Short task
Reproduce the listing below verbatim, starting at the line containing "will [168, 229]." and continuing through the final line of the listing, with both ends included.

☆ ☆ ☆

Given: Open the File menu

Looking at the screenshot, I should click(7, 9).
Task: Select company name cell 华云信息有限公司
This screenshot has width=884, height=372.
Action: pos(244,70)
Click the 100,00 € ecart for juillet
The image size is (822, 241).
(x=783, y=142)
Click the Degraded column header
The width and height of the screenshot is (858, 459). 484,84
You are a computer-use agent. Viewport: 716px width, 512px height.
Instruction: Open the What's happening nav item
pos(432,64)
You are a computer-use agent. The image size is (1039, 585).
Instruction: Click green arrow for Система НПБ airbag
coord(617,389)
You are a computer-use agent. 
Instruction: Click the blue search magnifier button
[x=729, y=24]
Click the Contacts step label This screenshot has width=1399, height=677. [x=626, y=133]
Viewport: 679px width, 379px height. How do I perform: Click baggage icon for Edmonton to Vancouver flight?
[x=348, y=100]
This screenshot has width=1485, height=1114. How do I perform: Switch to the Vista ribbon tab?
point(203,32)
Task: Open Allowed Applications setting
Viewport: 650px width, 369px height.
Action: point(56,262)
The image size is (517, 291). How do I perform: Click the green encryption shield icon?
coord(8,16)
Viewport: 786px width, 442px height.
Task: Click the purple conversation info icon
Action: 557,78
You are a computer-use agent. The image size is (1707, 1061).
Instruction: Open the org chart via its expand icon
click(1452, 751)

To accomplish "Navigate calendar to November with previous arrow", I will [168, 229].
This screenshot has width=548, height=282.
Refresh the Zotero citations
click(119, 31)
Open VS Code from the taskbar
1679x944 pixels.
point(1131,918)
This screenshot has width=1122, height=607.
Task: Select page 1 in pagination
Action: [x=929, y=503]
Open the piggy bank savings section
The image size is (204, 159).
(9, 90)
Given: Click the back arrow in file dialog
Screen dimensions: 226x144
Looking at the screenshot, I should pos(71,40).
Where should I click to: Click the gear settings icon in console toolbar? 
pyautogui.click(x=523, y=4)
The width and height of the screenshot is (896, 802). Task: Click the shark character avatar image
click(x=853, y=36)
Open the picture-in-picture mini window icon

☆ ☆ ☆

Answer for this exercise
To accomplish "Navigate calendar to November with previous arrow", I will [168, 229].
This screenshot has width=548, height=282.
Refresh the Zotero citations
click(119, 31)
Open VS Code from the taskbar
1679x944 pixels.
point(1131,918)
This screenshot has width=1122, height=607.
Task: Select page 1 in pagination
Action: [x=929, y=503]
Open the piggy bank savings section
The image size is (204, 159).
(9, 90)
Given: Click the back arrow in file dialog
Screen dimensions: 226x144
Looking at the screenshot, I should pos(71,40).
Where should I click to: Click the gear settings icon in console toolbar? 
pyautogui.click(x=523, y=4)
The width and height of the screenshot is (896, 802). Task: Click the shark character avatar image
click(x=853, y=36)
Open the picture-in-picture mini window icon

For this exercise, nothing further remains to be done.